Evidently the scratch pad was too aggressive and was pulled across the grain. Elevator doors normally have the stainless steel grain going top to bottom. You can try using a white nylon scouring pad and the stainless steel cleaner. Scrub it only with the grain.

You may have to graduate to a green pad next if the white does not remove the scratches. It is possible you may end up with a dull spot, but it will be uniform with the direction of the grain and less noticeable.

Q. How do I clean and properly disinfect tanning beds and salon surfaces and equipment? 

A.  A thorough cleaning with an approved hospital grade quat or hydrogen peroxide based disinfectant cleaner will do the job. The most popular method is to spray on the solution and let it dwell for recommended contact time and then wipe dry with a clean microfiber cloth. With recent outbreaks of MRSA and other transmittable diseases, it would be good to have your bases covered.

Your supplier should be able to verify if the disinfectant you plan to use is effective on MRSA.
 Your clients may object and there are other risks to the use of bleach.

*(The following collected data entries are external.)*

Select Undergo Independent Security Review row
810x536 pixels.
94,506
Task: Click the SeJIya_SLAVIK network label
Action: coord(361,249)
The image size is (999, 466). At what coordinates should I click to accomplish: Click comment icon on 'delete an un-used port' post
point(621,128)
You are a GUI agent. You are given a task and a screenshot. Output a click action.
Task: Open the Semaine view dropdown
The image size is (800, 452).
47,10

If the product you use requires a 10 minute contact time, you would probably need to use bucket of disinfectant and a damp towel to apply an ample amount to the equipment before it evaporates.

Some new products on the market require a one-minute contact time. These would be worth looking into. The other critical concern is to not only clean the beds and rest rooms, but all hand touch areas such as door knobs, chairs, bed handles, exercise equipment, sign in counter, clipboards, pens, etc. Don't forget the number one source of contamination - hands that are not properly or regularly washed.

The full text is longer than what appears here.